• Sonuç bulunamadı

Kostüm/Aksesuar/Çeşitli Nidalar

Belgede Dans ve iletişim (sayfa 141-144)

BÖLÜM 4: DANS VE İLETİŞİM

4.4. Dansın İletişim Kodları

4.4.5. Kostüm/Aksesuar/Çeşitli Nidalar

Oyunlar daha çok düğünlerde, derneklerde, köy meydanlarında

oynanmaktadırlar… Düğünlerde, törenlerde herkes en iyi, en süslü urbalarını giyer. Ve o zaman da insanlar cicili bicili giyinmeleriyle, karın tokluklarıyla, sırt peklikleri, oyunları ile tam bir ahenk içindedir. O zaman oyunun hareketleri, oyun

havasının ahengi ve de oynayanların elbiseleri, oyunda bütünleşmektedirler (Tacemen, 1998: 759).

“Başka biri ya da başka bir şey olma ile oyunun gizi, kılık kıyafet değiştirmede en belirgin ifadesini bulur. Böylece, günlük yaşamın dışına çıkılır ve alışılmışın ötesine geçilir. Kıyafet değiştiren ya da maske takan bir insan başka bir insandır artık; bu başkası korkunç da olabilir, gülünç de, önemli olan insanın kendisinden ötede, bambaşka biri olmasıdır. O başkasının düşünceleri, duyguları, yaşam içindeki yeri, heyecan vericidir. Başkası olmanın en belirgin anlamını ritüellerde, çeşitli törenlerde izleriz.

İlkel toplumlardaki büyücüler de başkaları üzerinde etkili olmak için çeşitli kıyafetlere bürünüp maskeler takmış, ateş, duman, su gibi öğelerle kendi atmosferlerini yaratmışlardır. Modern toplumların kendi töreleri içinde de bu ritüellere değişik biçimlerde rastlayabiliriz. Ritüellerdeki oyunlar, drama—yani bir eylemi taklit olgusu—yanı sıra, belli bir amaca yönelik gizemli ve kutsal bir karakteristik de taşır. Doğanın uyanışı olarak kabul edilen bahar aylarında yapılan bu ritüellerde, bolluğun gelişi, yaşamın yeni bir ivme kazanışı, doğum, üreme, ölüm çevriminin anlatılışı gösterilir ve bu eylemler oyunun kuralları içinde gerçekleştirilirken simgelere de yer verilir. Simgeler, kuralların süsleyici kodlarıdır. Bu değişmez görünen kodlar, aynı zamanda doğaçlamaya uygun olan esnekliği de içerirler (Nutku, 1998: 17-18).

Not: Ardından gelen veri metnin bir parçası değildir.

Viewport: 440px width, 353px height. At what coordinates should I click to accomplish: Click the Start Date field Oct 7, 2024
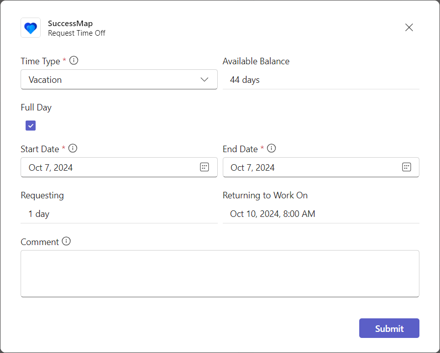click(119, 167)
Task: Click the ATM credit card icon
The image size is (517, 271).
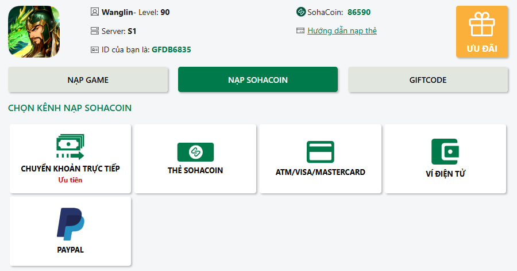Action: 320,152
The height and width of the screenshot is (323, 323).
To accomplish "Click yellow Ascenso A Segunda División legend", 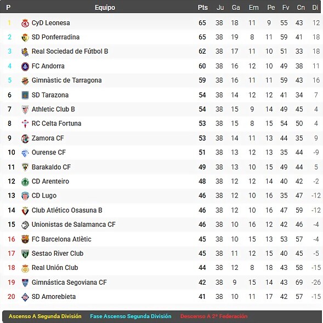I will click(x=45, y=316).
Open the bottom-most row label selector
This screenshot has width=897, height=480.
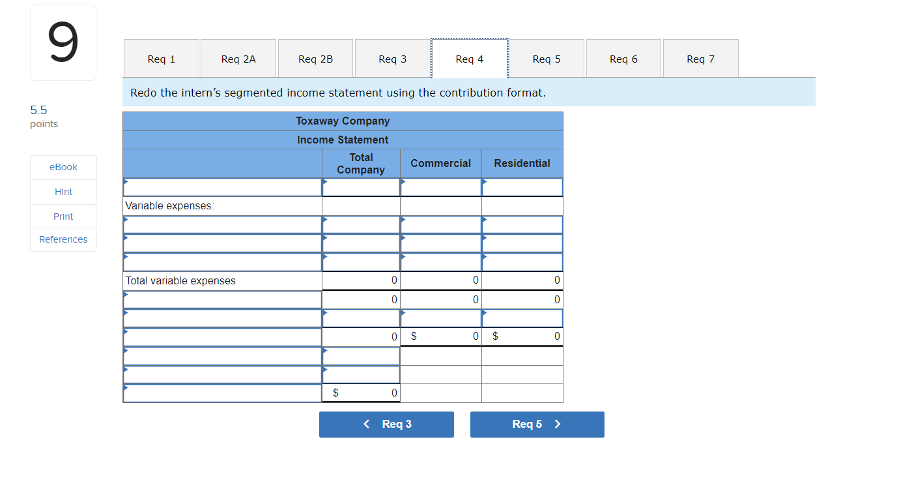tap(221, 392)
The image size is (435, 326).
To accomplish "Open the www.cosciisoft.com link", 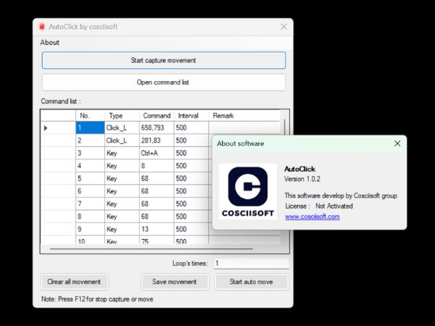I will click(312, 216).
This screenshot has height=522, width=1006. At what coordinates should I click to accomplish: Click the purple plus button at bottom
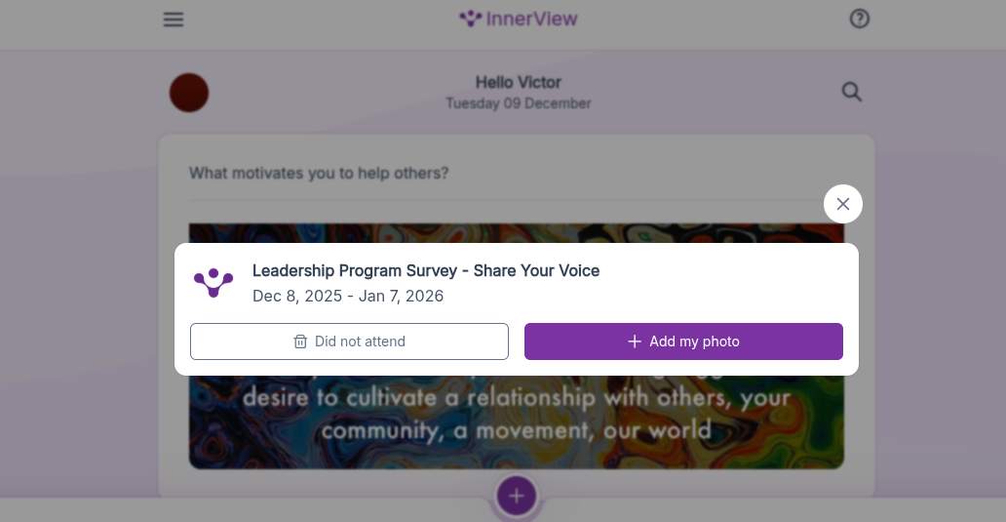point(517,496)
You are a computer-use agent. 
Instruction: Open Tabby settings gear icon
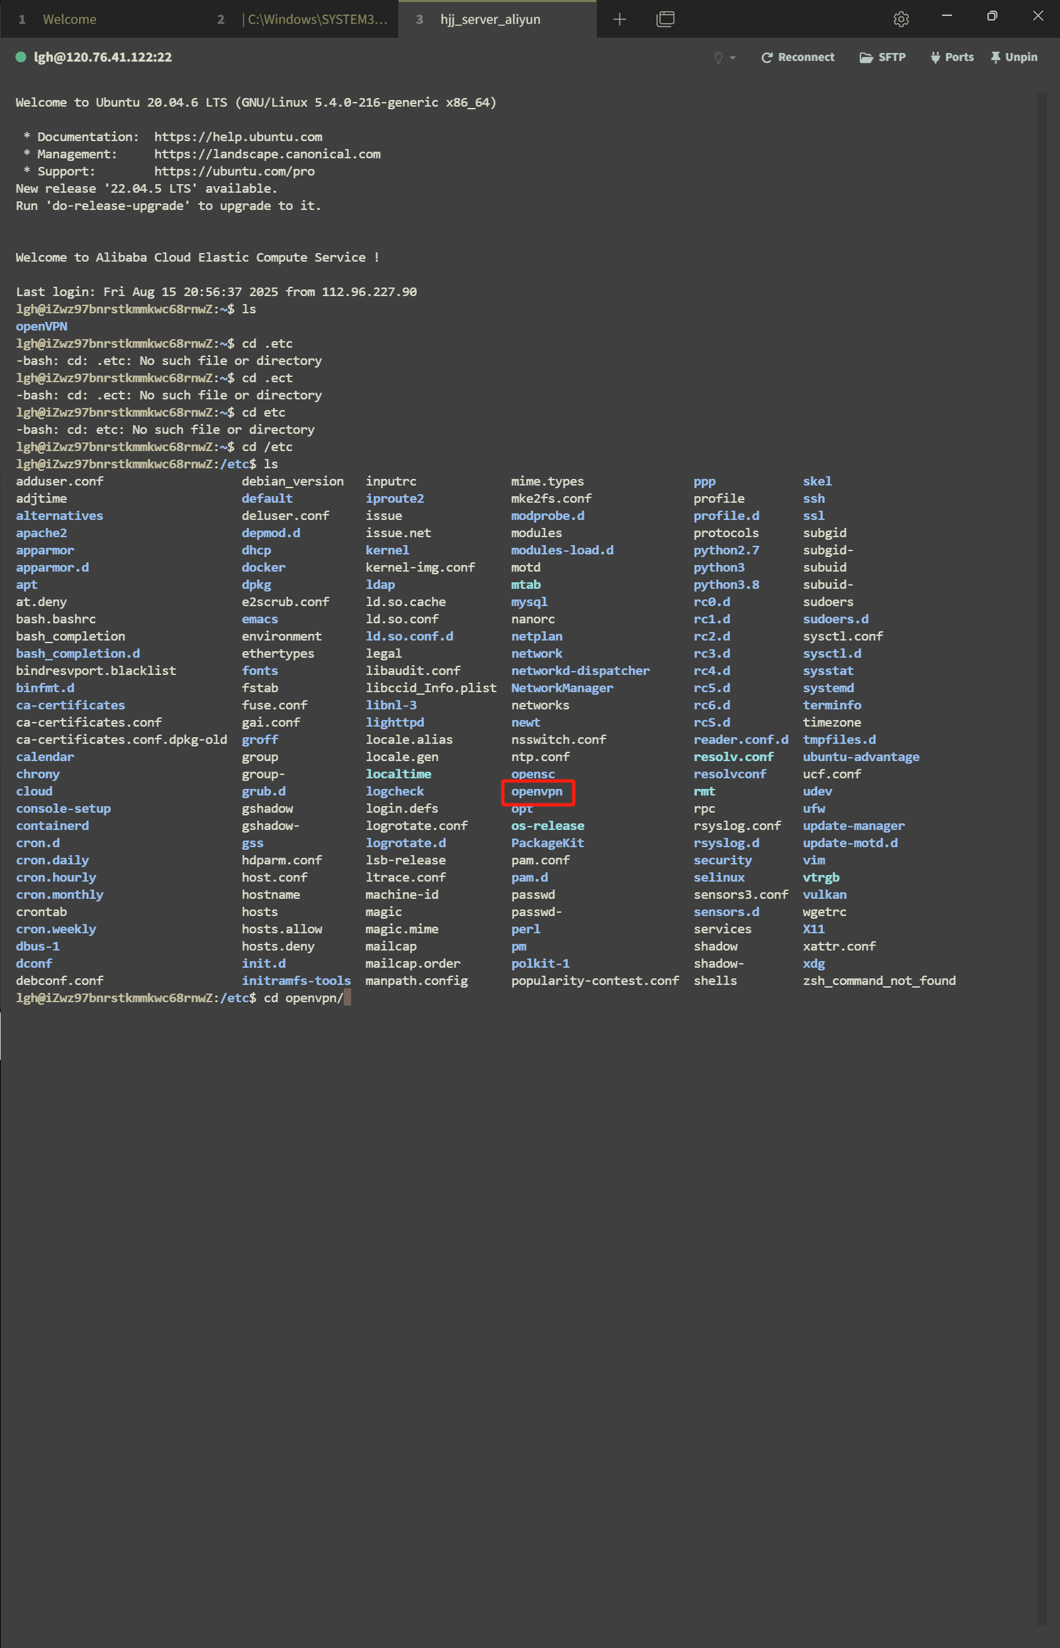(901, 19)
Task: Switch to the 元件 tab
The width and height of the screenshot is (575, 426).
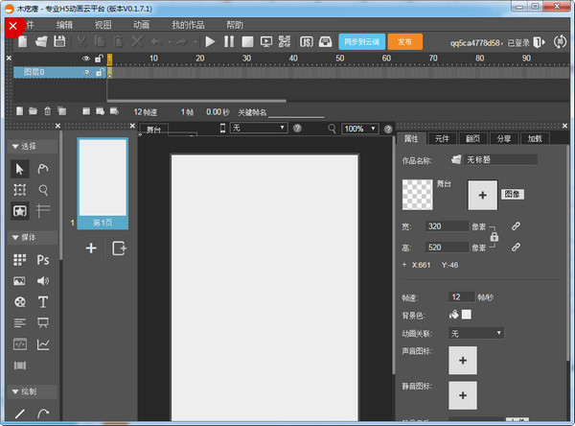Action: click(x=442, y=139)
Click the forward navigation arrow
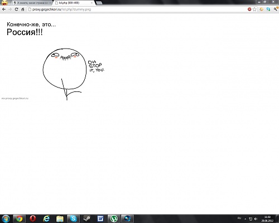 coord(10,9)
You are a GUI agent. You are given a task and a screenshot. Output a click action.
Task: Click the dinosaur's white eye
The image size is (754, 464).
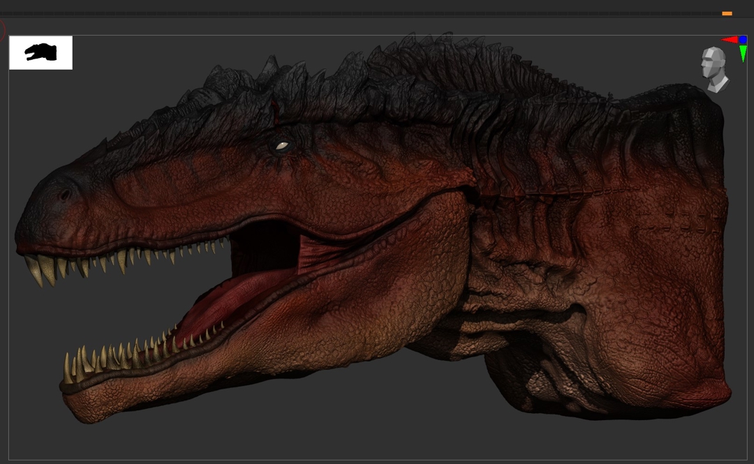pyautogui.click(x=281, y=146)
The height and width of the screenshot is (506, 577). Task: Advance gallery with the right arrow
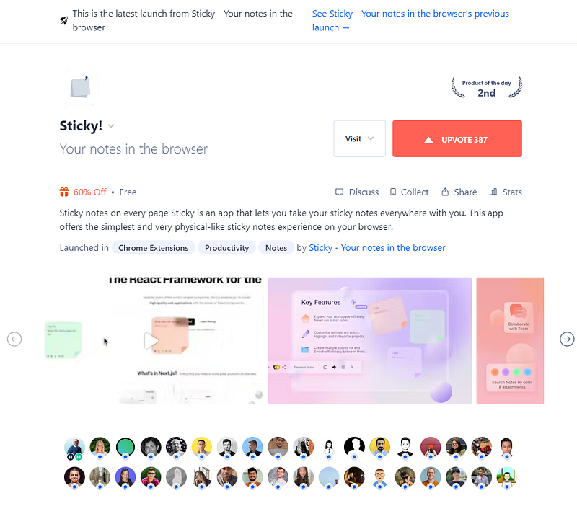(x=567, y=339)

Oyunlar, oynayanlar tarafından çoğu zaman yalın elle oynansalar da bazı ses çıkaran veya çıkarmayan bir şeylerle oynandıkları da görülür. Ses çıkaran araçlar; zil, kaşık olabilir. Ses çıkarmayanlar da mendil, mum, çıra, bıçak ya da çiftetelli oynanırken oynayanın göbek atışı görünsün diye, göbeğin üstüne (gömleğin altına) bir kumaş parçası toparlanarak konur (Tacemen, 1998: 760).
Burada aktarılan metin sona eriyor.